* [Task to carry out]: The entries below need to be written out exactly, with no pictures included.

* [Data supplied]:
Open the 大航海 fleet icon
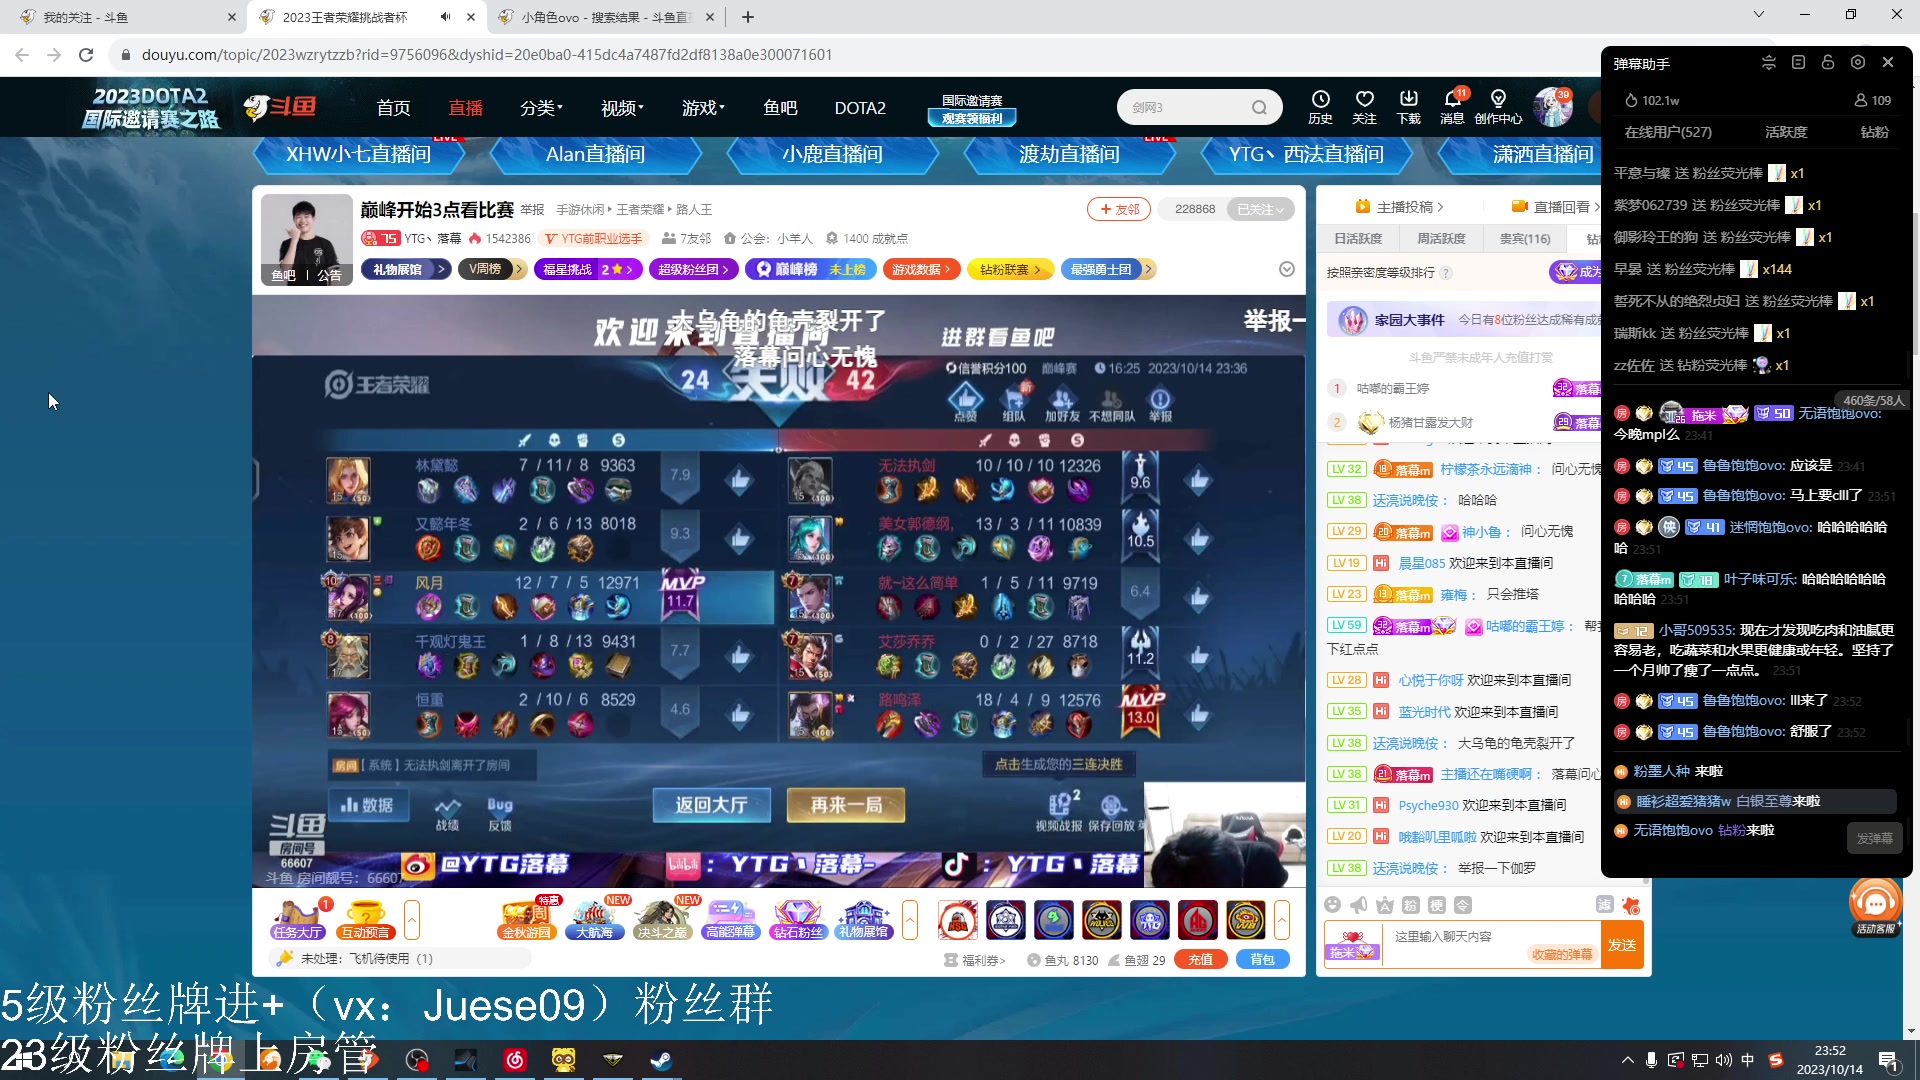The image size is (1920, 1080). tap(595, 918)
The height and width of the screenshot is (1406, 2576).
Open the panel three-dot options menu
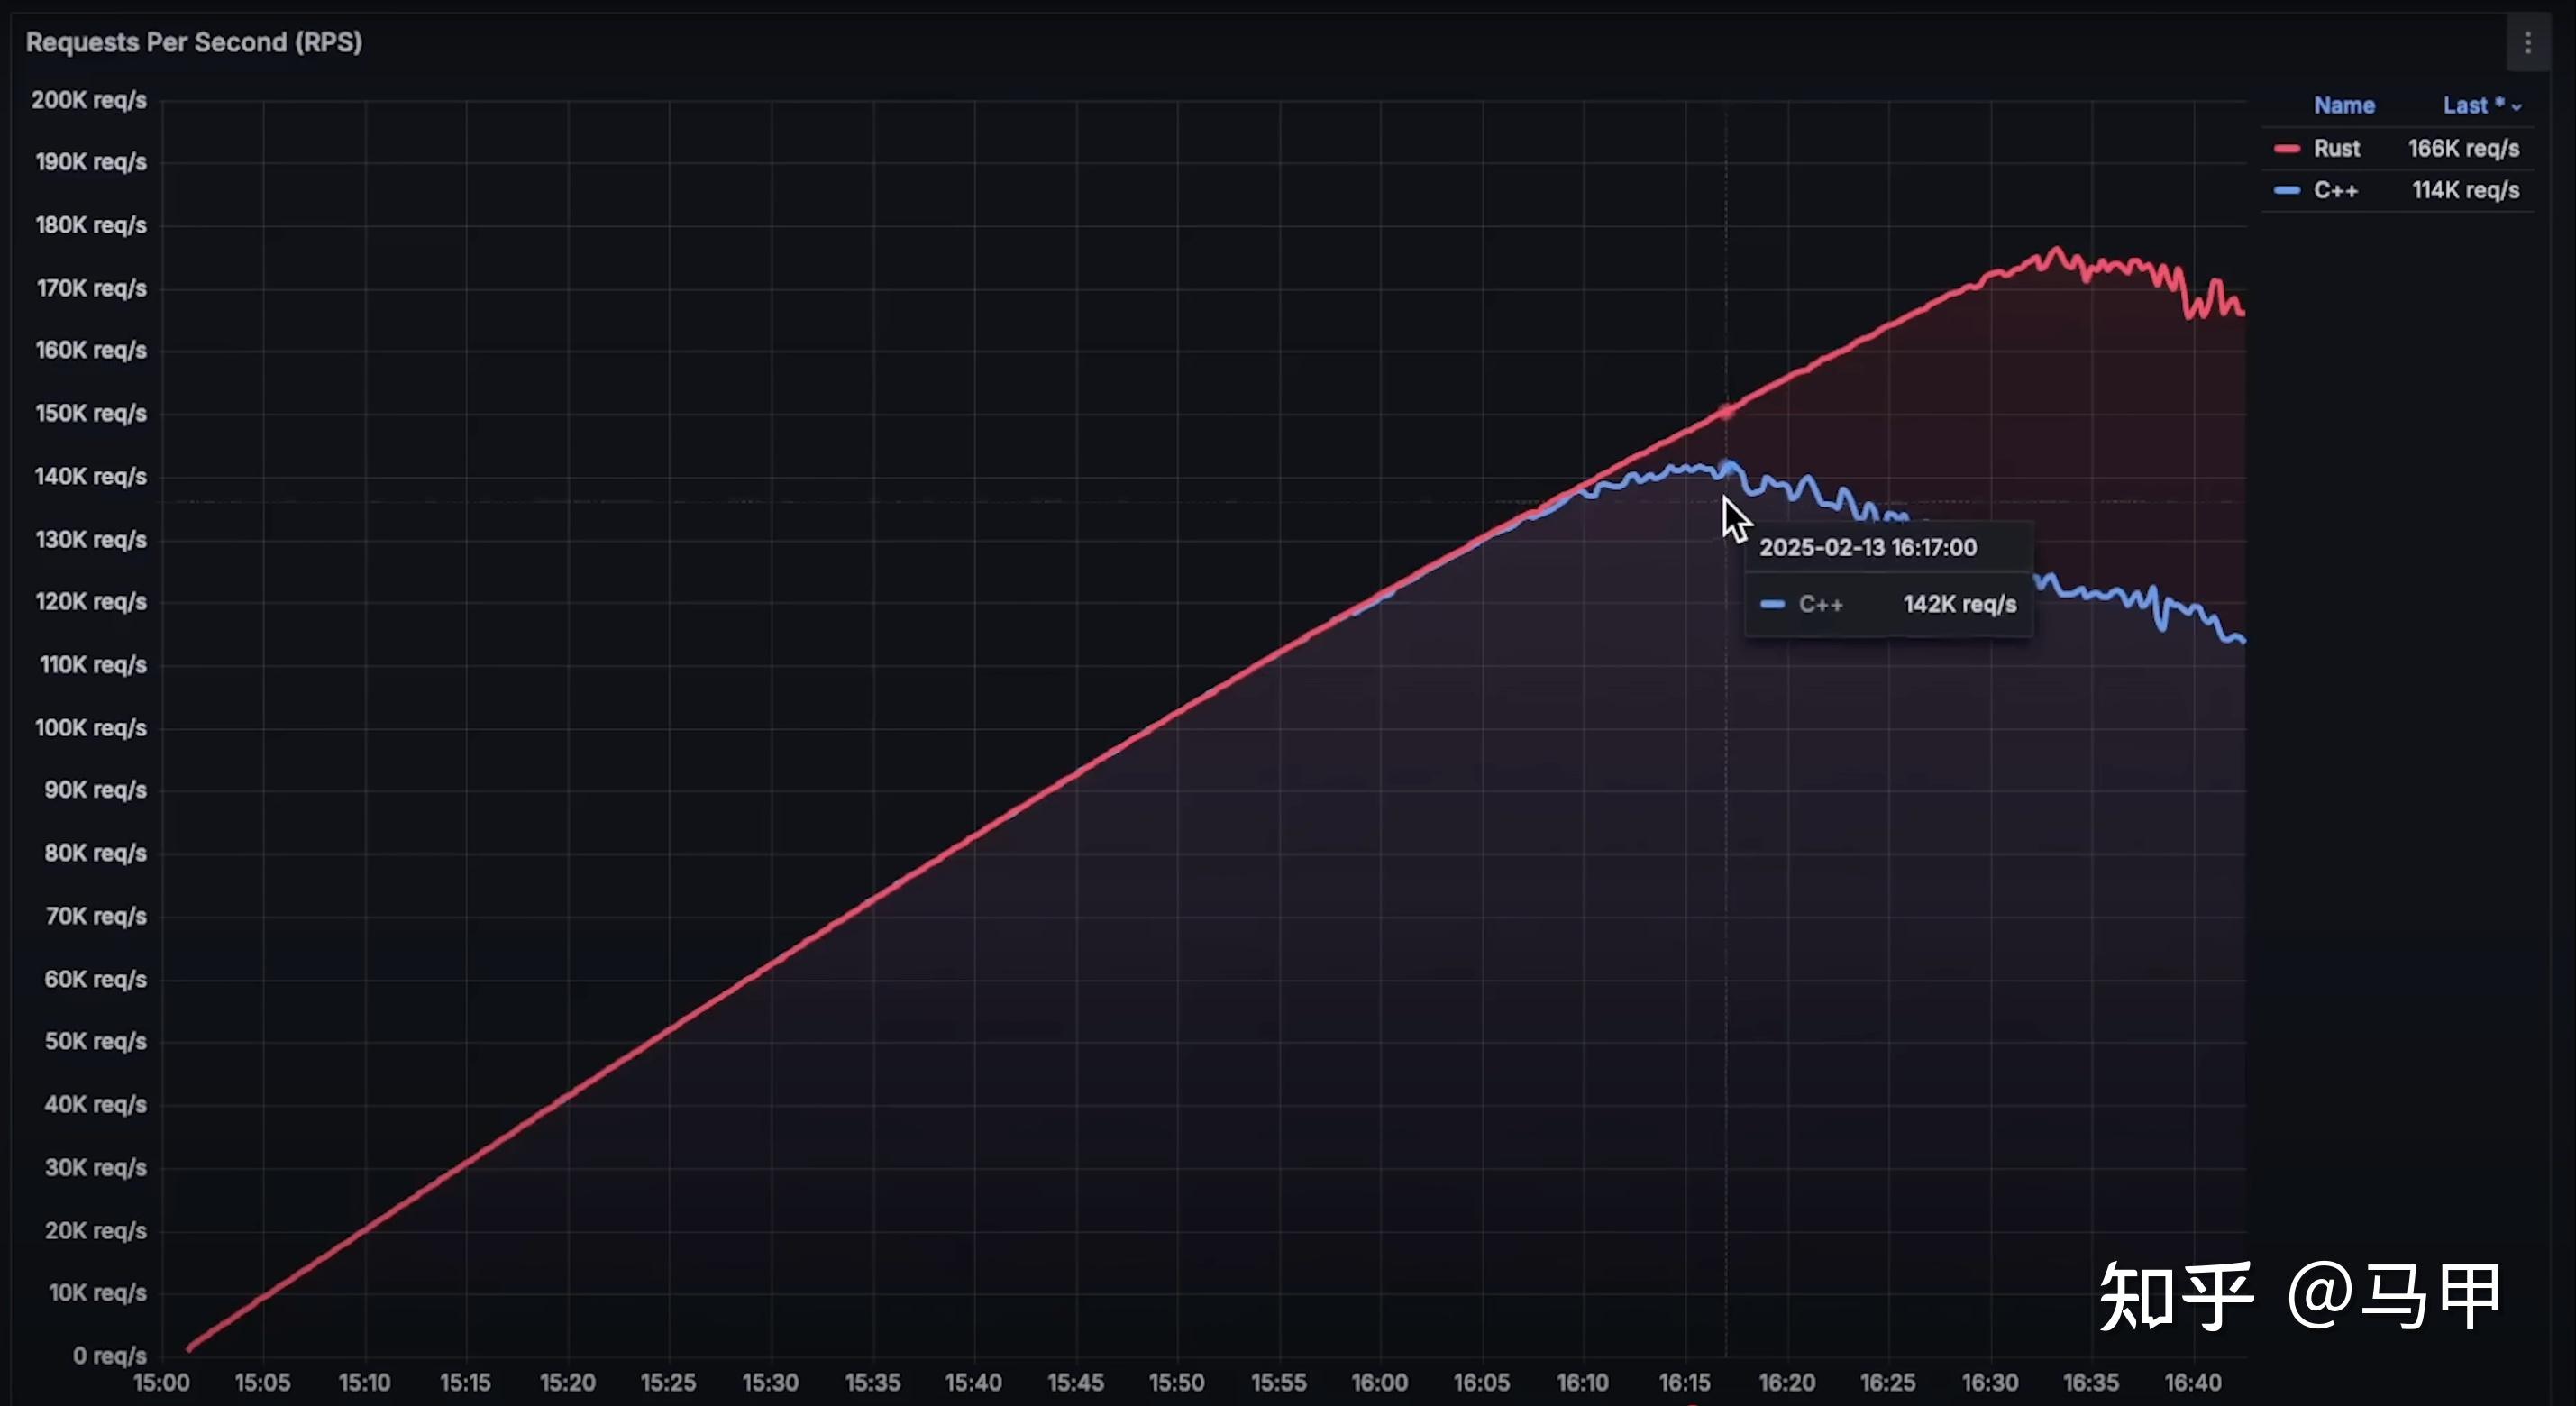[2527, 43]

* [Solution to this problem]:
Open the 大航海 fleet icon
The image size is (1920, 1080). tap(595, 918)
The height and width of the screenshot is (1406, 2576).
Open the panel three-dot options menu
[2527, 43]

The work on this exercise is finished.